What the task requires |
Exact reproduction required: the lines below from the line with "Gebruikershandleiding (434, 2053)" to the line with "Ons bedrijf (663, 2026)", both ends included, and no others.

[Saved data entries]
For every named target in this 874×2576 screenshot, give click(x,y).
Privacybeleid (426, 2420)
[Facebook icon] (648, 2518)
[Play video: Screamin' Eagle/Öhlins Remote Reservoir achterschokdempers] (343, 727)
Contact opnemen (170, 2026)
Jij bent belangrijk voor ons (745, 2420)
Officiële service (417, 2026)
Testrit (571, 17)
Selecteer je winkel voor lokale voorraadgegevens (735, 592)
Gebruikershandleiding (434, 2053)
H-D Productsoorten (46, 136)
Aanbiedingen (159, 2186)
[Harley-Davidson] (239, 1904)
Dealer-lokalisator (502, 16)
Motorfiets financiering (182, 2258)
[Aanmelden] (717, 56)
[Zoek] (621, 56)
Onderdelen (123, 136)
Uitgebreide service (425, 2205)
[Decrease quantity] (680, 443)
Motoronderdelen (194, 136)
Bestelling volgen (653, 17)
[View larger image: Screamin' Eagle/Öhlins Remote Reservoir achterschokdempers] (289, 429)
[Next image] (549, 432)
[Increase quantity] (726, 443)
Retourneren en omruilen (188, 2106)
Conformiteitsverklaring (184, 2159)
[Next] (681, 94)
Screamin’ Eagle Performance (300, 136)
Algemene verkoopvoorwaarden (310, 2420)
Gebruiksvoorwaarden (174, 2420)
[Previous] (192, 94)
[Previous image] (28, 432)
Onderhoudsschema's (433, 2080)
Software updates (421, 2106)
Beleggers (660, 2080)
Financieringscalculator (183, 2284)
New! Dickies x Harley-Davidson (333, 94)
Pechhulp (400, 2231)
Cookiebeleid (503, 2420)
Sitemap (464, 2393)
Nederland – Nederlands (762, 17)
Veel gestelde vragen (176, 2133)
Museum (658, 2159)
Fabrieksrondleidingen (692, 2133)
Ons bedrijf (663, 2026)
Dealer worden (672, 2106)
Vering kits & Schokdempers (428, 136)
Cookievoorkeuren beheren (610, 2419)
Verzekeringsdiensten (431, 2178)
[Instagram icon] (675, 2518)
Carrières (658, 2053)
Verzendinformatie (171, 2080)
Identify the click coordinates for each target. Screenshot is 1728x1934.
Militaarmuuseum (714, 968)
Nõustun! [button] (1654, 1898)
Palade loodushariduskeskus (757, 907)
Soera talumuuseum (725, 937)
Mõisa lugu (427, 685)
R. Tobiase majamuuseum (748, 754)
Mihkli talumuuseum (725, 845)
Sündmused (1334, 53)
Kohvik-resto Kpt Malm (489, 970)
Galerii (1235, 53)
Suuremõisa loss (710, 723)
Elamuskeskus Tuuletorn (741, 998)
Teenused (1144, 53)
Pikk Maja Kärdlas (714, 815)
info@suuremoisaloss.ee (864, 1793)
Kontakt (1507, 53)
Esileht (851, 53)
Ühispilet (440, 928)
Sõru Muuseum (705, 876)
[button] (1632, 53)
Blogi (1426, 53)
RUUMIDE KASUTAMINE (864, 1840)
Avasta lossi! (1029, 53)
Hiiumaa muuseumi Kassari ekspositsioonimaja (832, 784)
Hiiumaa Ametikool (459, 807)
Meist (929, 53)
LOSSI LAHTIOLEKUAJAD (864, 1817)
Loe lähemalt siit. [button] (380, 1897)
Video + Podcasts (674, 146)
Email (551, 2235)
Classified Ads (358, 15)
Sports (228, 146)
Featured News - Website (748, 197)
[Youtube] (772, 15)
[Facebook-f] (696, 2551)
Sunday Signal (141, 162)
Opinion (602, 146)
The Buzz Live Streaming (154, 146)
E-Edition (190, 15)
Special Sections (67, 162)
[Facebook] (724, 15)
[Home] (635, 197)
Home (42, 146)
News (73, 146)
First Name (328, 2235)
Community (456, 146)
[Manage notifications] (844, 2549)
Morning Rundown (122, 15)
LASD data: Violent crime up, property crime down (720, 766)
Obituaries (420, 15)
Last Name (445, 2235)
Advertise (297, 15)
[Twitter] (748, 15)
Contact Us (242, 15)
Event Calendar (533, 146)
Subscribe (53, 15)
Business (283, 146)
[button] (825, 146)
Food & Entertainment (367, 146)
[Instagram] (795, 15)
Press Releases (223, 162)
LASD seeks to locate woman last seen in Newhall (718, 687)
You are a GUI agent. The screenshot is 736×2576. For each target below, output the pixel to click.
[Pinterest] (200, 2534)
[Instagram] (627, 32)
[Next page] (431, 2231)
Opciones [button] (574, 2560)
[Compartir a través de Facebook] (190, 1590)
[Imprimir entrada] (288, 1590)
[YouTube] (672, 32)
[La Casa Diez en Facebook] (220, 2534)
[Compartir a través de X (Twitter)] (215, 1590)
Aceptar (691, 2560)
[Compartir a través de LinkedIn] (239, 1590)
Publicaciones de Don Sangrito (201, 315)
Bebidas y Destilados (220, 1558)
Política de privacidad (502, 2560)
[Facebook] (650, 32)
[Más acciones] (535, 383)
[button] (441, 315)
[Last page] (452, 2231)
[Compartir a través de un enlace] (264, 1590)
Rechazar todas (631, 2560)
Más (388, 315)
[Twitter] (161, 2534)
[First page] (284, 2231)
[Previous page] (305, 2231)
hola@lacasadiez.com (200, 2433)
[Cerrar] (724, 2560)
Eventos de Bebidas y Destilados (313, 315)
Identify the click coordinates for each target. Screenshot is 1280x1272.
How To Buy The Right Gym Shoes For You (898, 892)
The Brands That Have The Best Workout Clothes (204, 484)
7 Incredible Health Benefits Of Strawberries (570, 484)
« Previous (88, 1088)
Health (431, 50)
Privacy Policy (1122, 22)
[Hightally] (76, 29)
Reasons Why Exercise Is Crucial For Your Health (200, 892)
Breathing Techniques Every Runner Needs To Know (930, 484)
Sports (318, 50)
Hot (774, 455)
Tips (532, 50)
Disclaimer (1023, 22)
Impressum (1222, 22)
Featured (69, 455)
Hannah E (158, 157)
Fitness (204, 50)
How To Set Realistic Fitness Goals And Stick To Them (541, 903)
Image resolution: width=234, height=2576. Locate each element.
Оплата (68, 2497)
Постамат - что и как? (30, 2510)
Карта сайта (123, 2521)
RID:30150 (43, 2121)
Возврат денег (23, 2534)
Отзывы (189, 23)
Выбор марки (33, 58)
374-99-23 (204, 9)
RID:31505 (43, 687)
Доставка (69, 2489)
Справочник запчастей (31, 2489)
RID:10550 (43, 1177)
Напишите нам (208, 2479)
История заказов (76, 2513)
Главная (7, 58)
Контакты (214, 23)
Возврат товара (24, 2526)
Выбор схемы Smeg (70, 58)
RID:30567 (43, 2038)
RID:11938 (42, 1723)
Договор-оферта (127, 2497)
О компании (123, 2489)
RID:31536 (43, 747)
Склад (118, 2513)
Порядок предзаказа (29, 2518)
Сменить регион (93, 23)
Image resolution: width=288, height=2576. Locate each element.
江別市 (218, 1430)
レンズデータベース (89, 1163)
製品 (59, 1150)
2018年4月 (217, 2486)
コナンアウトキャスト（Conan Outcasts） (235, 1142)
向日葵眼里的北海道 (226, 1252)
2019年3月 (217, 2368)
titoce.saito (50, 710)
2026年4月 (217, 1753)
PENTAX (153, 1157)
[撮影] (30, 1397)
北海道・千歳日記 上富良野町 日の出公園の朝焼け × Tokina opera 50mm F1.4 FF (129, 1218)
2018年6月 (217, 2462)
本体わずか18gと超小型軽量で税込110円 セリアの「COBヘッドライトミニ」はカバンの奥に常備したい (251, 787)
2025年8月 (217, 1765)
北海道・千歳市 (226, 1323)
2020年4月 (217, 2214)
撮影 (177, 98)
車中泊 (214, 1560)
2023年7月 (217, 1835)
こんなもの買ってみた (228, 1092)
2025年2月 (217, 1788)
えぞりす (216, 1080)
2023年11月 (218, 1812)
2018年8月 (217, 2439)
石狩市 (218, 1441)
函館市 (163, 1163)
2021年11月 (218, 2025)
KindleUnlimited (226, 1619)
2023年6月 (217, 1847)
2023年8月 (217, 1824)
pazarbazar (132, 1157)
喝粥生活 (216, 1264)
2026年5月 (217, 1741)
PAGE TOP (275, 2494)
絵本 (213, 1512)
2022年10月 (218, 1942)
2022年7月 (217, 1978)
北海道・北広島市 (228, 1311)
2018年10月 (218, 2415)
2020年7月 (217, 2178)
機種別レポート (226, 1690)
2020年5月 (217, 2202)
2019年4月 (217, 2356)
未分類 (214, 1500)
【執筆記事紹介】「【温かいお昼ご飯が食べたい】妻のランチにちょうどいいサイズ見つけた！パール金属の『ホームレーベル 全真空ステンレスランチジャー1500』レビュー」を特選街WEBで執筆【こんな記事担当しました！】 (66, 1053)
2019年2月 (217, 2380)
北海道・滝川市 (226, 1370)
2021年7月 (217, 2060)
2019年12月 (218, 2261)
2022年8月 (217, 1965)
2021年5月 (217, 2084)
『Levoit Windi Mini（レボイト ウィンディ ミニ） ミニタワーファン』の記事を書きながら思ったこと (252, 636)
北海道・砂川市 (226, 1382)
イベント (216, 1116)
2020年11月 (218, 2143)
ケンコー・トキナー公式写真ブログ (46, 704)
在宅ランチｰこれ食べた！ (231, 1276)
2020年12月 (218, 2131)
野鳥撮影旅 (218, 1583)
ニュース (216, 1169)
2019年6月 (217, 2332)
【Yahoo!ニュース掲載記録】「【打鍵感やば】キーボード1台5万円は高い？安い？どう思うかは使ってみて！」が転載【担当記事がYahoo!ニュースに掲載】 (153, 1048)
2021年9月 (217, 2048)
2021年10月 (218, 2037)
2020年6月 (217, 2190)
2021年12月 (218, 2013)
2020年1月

Solution to this problem |
Gebruikershandleiding (434, 2053)
H-D Productsoorten (46, 136)
Aanbiedingen (159, 2186)
[Harley-Davidson] (239, 1904)
Dealer-lokalisator (502, 16)
Motorfiets financiering (182, 2258)
[Aanmelden] (717, 56)
[Zoek] (621, 56)
Onderdelen (123, 136)
Uitgebreide service (425, 2205)
[Decrease quantity] (680, 443)
Motoronderdelen (194, 136)
Bestelling volgen (653, 17)
[View larger image: Screamin' Eagle/Öhlins Remote Reservoir achterschokdempers] (289, 429)
[Next image] (549, 432)
[Increase quantity] (726, 443)
Retourneren en omruilen (188, 2106)
Conformiteitsverklaring (184, 2159)
[Next] (681, 94)
Screamin’ Eagle Performance (300, 136)
Algemene verkoopvoorwaarden (310, 2420)
Gebruiksvoorwaarden (174, 2420)
[Previous] (192, 94)
[Previous image] (28, 432)
Onderhoudsschema's (433, 2080)
Software updates (421, 2106)
Beleggers (660, 2080)
Financieringscalculator (183, 2284)
New! Dickies x Harley-Davidson (333, 94)
Pechhulp (400, 2231)
Cookiebeleid (503, 2420)
Sitemap (464, 2393)
Nederland – Nederlands (762, 17)
Veel gestelde vragen (176, 2133)
Museum (658, 2159)
Fabrieksrondleidingen (692, 2133)
Ons bedrijf (663, 2026)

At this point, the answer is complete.